▶ The data
- Opening Delimiter -
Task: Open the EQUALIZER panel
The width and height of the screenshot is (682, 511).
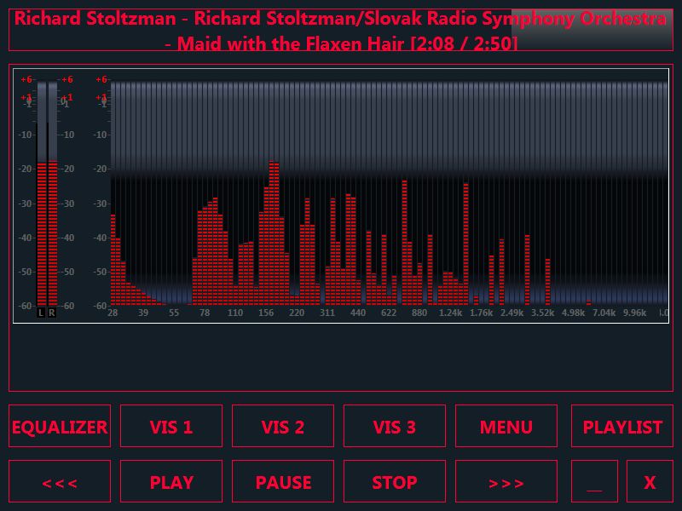Action: pos(60,427)
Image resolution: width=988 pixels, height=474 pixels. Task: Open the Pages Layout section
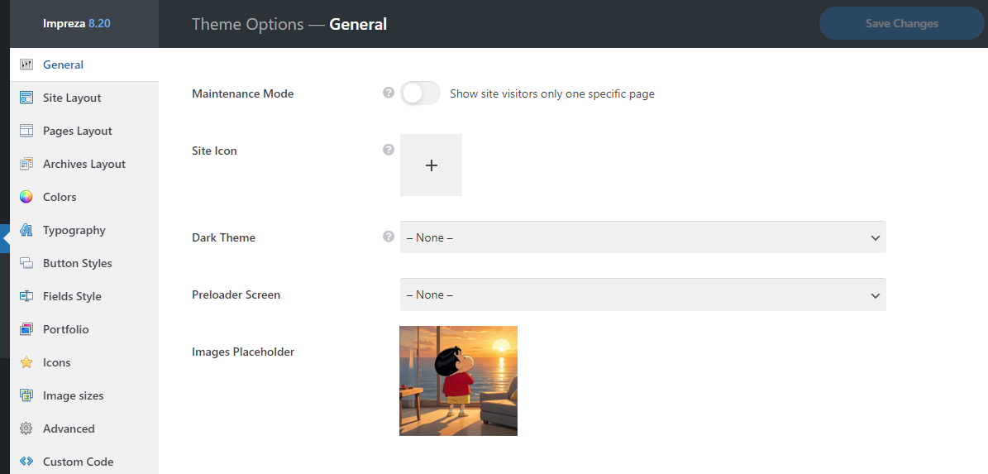[77, 131]
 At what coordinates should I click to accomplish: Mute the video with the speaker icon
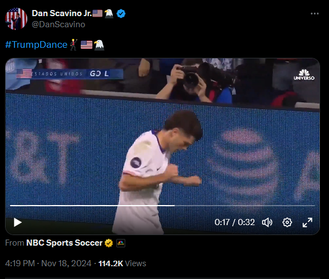point(267,222)
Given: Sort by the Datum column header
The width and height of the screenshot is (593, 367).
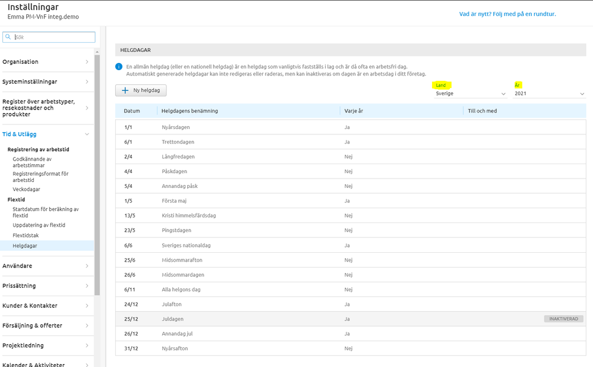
- Closing Delimiter -
▶ Task details
The copy runs from the line containing "Image resolution: width=988" through the last line of the material, both ends included. Reproduce those lines exactly and drop the pictures.

▶ Result of this exercise
Image resolution: width=988 pixels, height=474 pixels. Task: Open the Pages Layout section
[77, 131]
 At what coordinates should I click to accomplish: Mute the video with the speaker icon
point(267,222)
Given: Sort by the Datum column header
The width and height of the screenshot is (593, 367).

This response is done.